**Text to read:**
□ □ □
The designer and his family inhabit a world of ease and abundance, which never reveals the pains taken in its creation.
Early on in “Very Ralph,” the new HBO documentary about Ralph Lauren, the camera enters the designer’s princely office at his company’s headquarters in New York. Like a modern-day Wunderkammer, the expansive wood-panelled room is packed nearly to bursting with objects big and small, mementos of Lauren’s fifty-plus-year career: an old-timey bicycle seemingly plucked out of an Evelyn Waugh novel; dozens of photos and paintings, some of Lauren himself, rugged in cowboy gear or casually snappy in eighties-era chambray and denim; a wealth of model cars and airplanes; plush teddy bears in miniature but well-tailored tuxedos or padded flight jackets and dark aviator sunglasses; and all manner of worn-in cowboy boots, embroidered Native American leather goods, wide-brimmed Dust Bowl-style hats, and American flags. As the camera pans slowly over the bricolage, we hear Lauren in voice-over: “Everything in this room is a mix of everything that I love,” he says. “They all mean something. And they’re not just things. . . . They’re sort of the beginning of a concept.”
Though Lauren’s space is crowded, the concept that his collected objects evoke is meant to be spare and singular, and it is perhaps best defined by my colleague Judith Thurman, who calls it, in the documentary, “an idealization of the Waspy American dream.” (His polo-player insignia would come to convey the patrician air that the company became known for.) Since establishing his business, in 1968, as a tie designer, and later, over the course of the ensuing decades, as a creator whose purview covers everything from clothing to décor to coffee—achievements that “Very Ralph” portrays in largely hagiographic terms—Lauren has attempted nothing less than the bringing to life, in the form of marketable goods, of his own remarkably consistent and Edenic idea of America. His America is a peculiar kind of melting pot: “military, safari, Western, English riding,” he says, speaking of his perennial influences. Additional Lauren favorites include nineteen-twenties French Riviera expat style, Native American lore, Old Hollywood glamour, and thirties- and forties-era workwear. What this amalgam adds up to might not make the most sense: cowboys and Indians haven’t historically been known for the most seamless union, nor, for that matter, have America’s British colonial forebears and its rebellious, frontier-bound sons. It’s the sort of mix, though, that the powerful—wealthy and hale, tan and sinewy, mostly white—can pull off, blithely ignoring the contradictions between a multitude of cultural signifiers to achieve a viscerally effective identity-slash-brand.
□ □ □
**Data excerpts:**

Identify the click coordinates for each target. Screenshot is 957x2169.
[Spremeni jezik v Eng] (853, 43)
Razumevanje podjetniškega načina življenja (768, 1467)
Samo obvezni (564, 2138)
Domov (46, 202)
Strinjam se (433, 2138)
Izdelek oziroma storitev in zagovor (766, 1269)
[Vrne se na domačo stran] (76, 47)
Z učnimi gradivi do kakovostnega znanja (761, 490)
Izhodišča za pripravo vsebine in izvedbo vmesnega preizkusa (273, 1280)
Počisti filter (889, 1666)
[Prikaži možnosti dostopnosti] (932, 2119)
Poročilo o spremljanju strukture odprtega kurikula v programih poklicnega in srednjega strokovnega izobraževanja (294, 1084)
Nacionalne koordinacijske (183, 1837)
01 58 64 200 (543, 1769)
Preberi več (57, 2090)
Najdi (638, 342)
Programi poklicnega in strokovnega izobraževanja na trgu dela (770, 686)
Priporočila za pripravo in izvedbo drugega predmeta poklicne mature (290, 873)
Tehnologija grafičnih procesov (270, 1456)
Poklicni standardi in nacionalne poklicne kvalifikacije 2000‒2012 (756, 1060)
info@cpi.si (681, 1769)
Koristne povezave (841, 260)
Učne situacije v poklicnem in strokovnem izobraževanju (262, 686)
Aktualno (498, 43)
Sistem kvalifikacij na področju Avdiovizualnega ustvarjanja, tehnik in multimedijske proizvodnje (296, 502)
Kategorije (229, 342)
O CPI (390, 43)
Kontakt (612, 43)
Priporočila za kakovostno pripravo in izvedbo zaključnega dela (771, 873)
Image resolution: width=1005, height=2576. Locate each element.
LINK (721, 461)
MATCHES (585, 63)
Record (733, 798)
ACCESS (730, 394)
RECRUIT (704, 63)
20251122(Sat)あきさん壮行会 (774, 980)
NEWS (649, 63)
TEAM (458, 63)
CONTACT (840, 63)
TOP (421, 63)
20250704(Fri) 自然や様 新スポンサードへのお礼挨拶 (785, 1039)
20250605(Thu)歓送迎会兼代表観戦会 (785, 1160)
□ □ □
**The tasks:**
• 1. Translate this sentence from the Ralph Lauren piece into Spanish: "The designer and his family inhabit a world of ease and abundance, which never reveals the pains taken in its creation."
• 2. List the perennial influences Lauren himself names in the quotation in the Ralph Lauren piece.
• 3. Carry the piece on the Ralph Lauren documentary forward from its final sentence.
The data can be left aside.

**Set of answers:**
• 1. El diseñador y su familia habitan un mundo de holgura y abundancia, que nunca deja ver el esmero puesto en su creación.

• 2.
- military
- safari
- Western
- English riding

• 3.
Of course, Lauren himself was not, originally, one of the powerful but an outsider and a striver, which makes his story all the more American. Born to the Jewish-immigrant Lifshitz family in the Bronx, Lauren, as his son Andrew says, always “wanted to be bigger and better than where he came from.” (In the documentary, Ralph’s older brother Jerry Lauren explains that, contrary to popular belief, it was he, rather than Ralph, who first suggested that the family name be changed from the ethnic “Lifshitz” to the generically goyish “Lauren.”) Though he never trained as a designer, Lauren had an innate flair for style. At fourteen, he visited a friend’s home and saw his father’s shoe collection. Immediately, he knew that the small room that he shared with his two brothers was not enough: “I realized that ‘I can’t wait to get out of there so I can have my own drawers and my own things.’ ” His big break came when he designed ties that were wider than the norm, influenced by Old Hollywood style (“I saw ’em in the movies but I didn’t see ’em in the stores”). When Bloomingdale’s asked him to make the ties narrower and replace his name with the store’s own, he refused, sensing the importance of establishing a signature. When the store caved and decided to sell the ties anyway, and they became a hit, it opened the path for Lauren to expand his company into a leading menswear brand.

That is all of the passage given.